Yury Barbitoff*, Polina Malysheva, Polina Bogaichuk, Nadezhda Pavlova and Alexander Predeus
Institute of Bioinformatics Research and Education, Belgrade, Serbia
barbitoff [at] bioinf.institute
Abstract
Natural selection is arguably the most important driving force of microevolution which has a significant impact on the patterns of genetic variation across the genome. In loci with important cellular and organismal functions, negative selection acts to eliminate deleterious derived alleles, leading to evolutionary conservation of sequences. At the same time, positive selection enhances the transmission and fixation of adaptive alleles, leaving a characteristic footprint called a “selective sweep”. While many methods have been developed to detect signals of both positive and negative selection, little is known about the interplay of these two forces. In this work, we tried to comprehensively identify loci bearing combinations of negative and positive selection signals across the human genome. To this end, we integrated a wide array of metrics, including; (i) alignment-based measures of evolutionary conservation across vertebrate genomes (phastCons, phyloP, GERP++); (ii) selective constraint estimates obtained from standing genetic variation in human populations (pLI, LOEUF, z-scores for observed-to-expected missense variant ratios); and (iii) measures of recent positive selection covering different evolutionary timescales (iHS, DRC150, SDS). In total, we identified a set of 163 genes bearing a combined selection signal (CSS) according to at least one negative and positive selection metric. Intriguingly, we found that these genes have a broader range of molecular functions despite having a relatively restricted expression profile. Overrepresentation analysis showed a strong enrichment of genes involved in nervous system function, including synaptic transmission and neurogenesis.

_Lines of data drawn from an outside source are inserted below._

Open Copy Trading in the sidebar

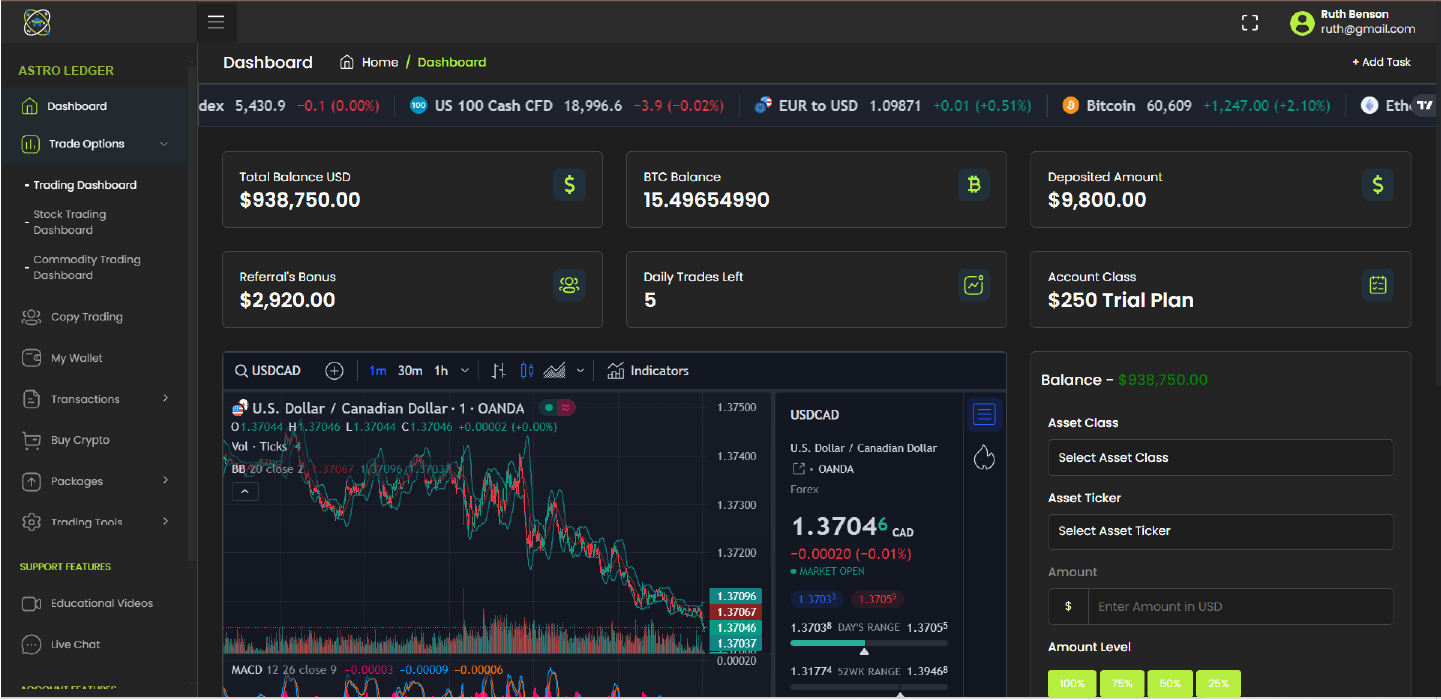[86, 317]
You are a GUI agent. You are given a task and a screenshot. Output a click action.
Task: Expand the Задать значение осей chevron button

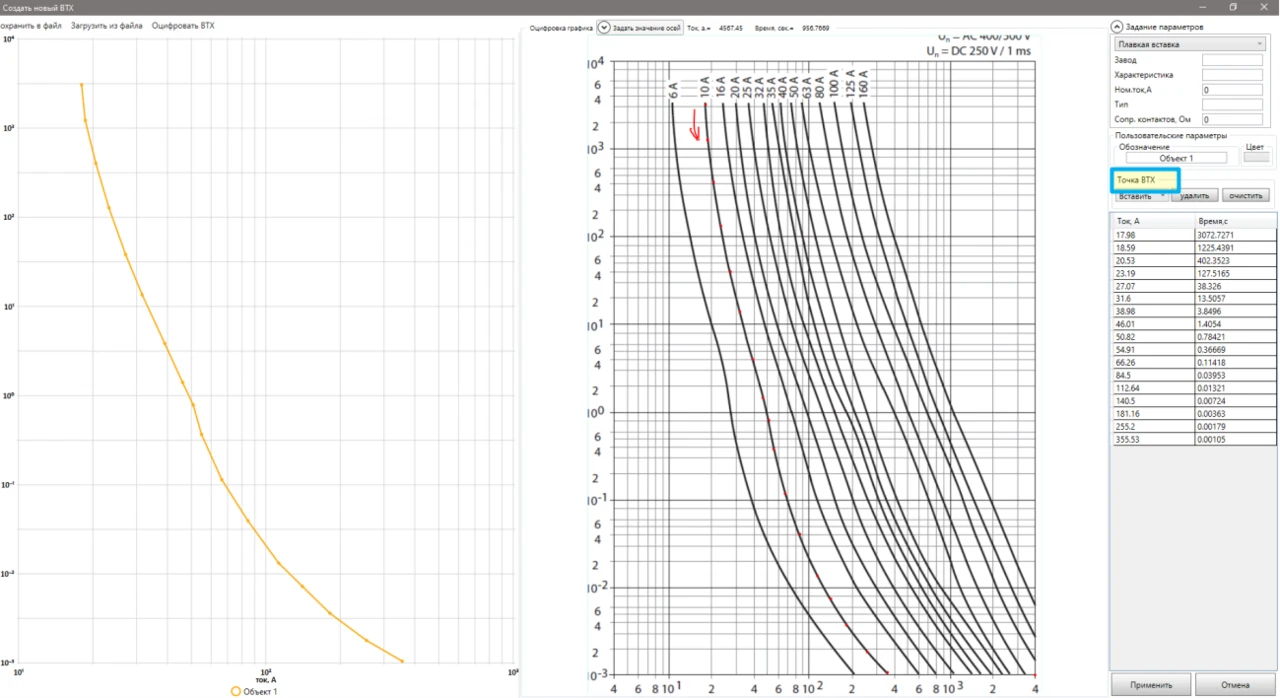click(605, 28)
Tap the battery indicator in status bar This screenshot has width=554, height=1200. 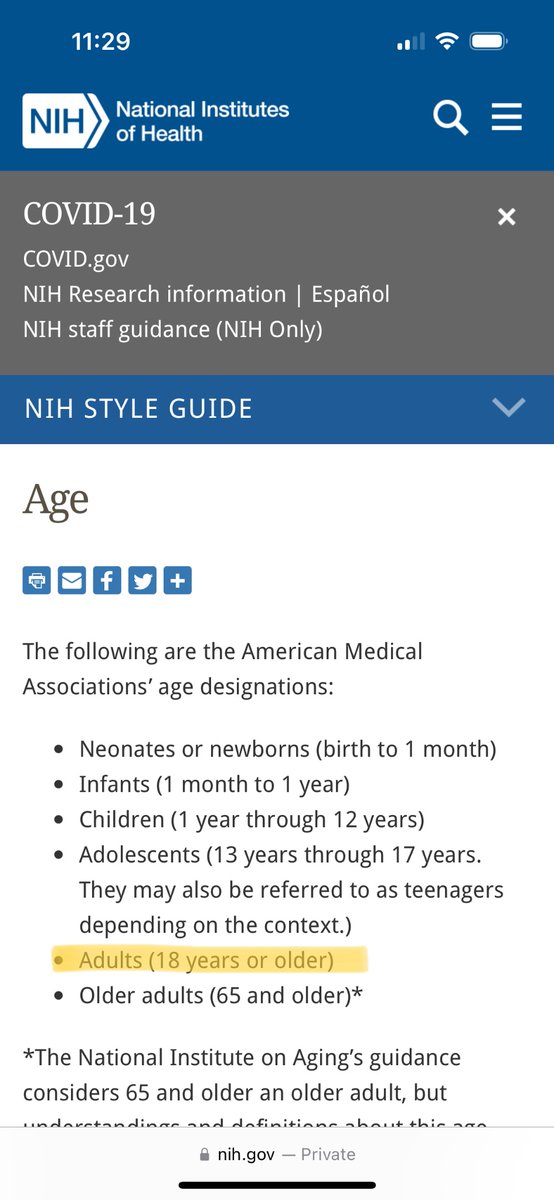[x=492, y=42]
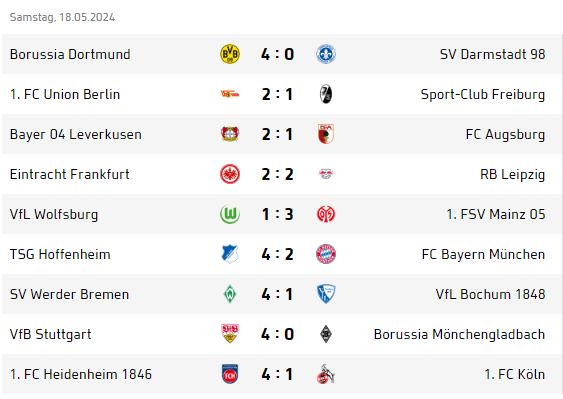Click the 1. FC Köln goat logo
Screen dimensions: 563x399
click(326, 374)
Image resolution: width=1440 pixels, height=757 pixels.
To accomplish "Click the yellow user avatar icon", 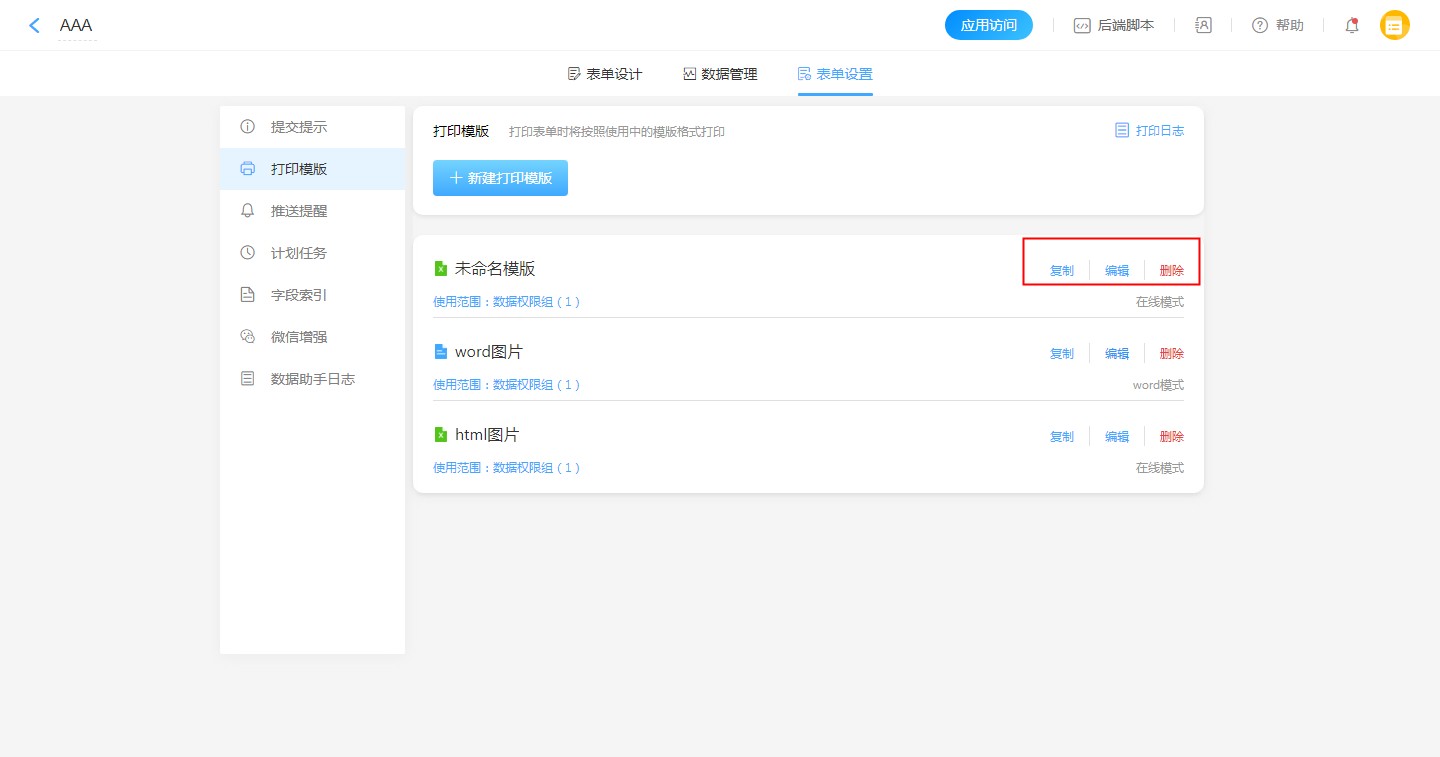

Of note, CSS genes were also overrepresented among highly pleiotropic genes affecting multiple independent traits (across a collection of over 1,000 complex and Mendelian traits in humans and mice). Taken together, our results emphasize the complex network of connections between natural selection, gene function, and phenotype, and indicate that mutations in genes controlling high-level organismal functions might have stronger fitness effects.
Keywords: natural selection, pleiotropy, complex trait
Acknowledgement: We thank JetBrains Ltd. for providing computational resources for the project.